Sarah Montgomery, managing director of the National Memorial Arboretum, said: "The National Lottery has played a significant role in our development and we're now truly honoured that the public has chosen us as their favourite place. Our visitors come from all walks of life, and we now welcome over 10,000 school children every year. For some, the primary draw is to pay respect to our Armed Forces, but for many others, it is about exploring the beautiful and fascinating natural landscape we have created, and gaining a greater personal understanding of remembrance in all of its guises.”

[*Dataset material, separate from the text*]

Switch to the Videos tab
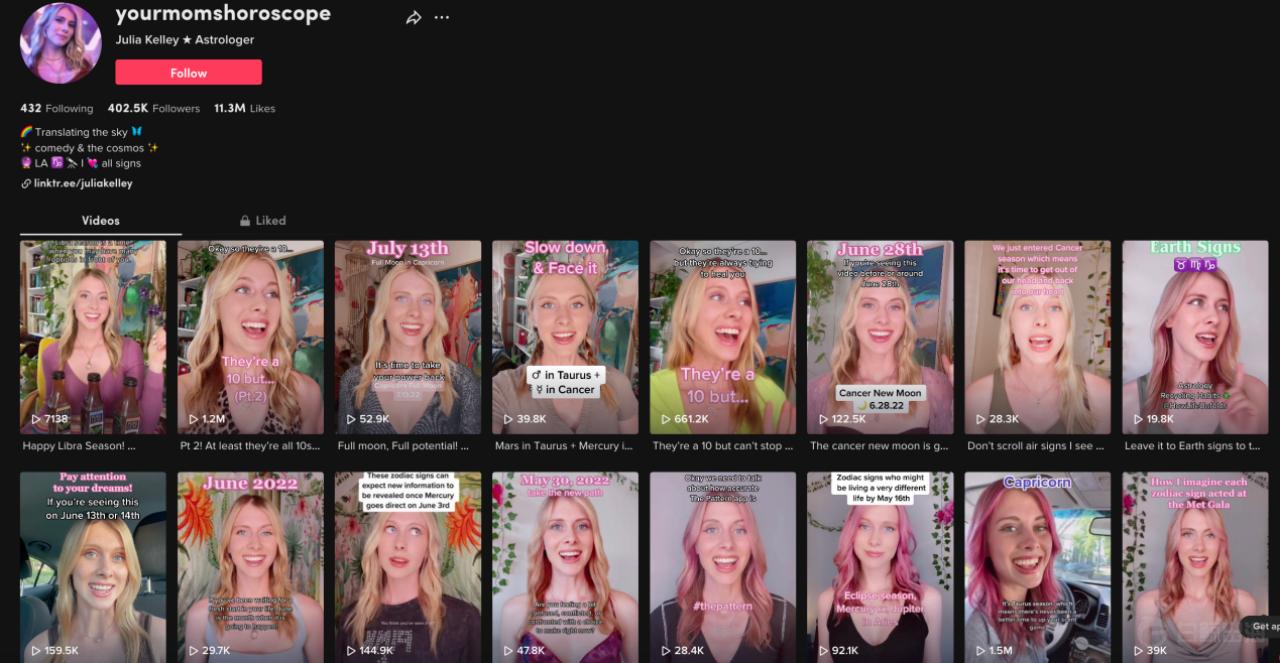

More than £8 million of National Lottery funding has been awarded to the National Memorial Arboretum. It beat The Eden Project in Cornwall and The Beamish Museum in County Durham into second and third place in the National Treasures poll, which attracted over 66,000 votes.
As well as voting for England’s favorite place, the public chose Stephen Fry as their favourite National Treasure for his work as President of mental health charity, Mind, and Patron of Norwich Playhouse Theatre, which have both received Lottery funding.
Jackie O’Sullivan, Director at the National Lottery Promotions Unit, said: “The UK is home to some of the best museums, sports facilities, visitor attractions and venues in the world and National Lottery players should be proud that they are supporting so many.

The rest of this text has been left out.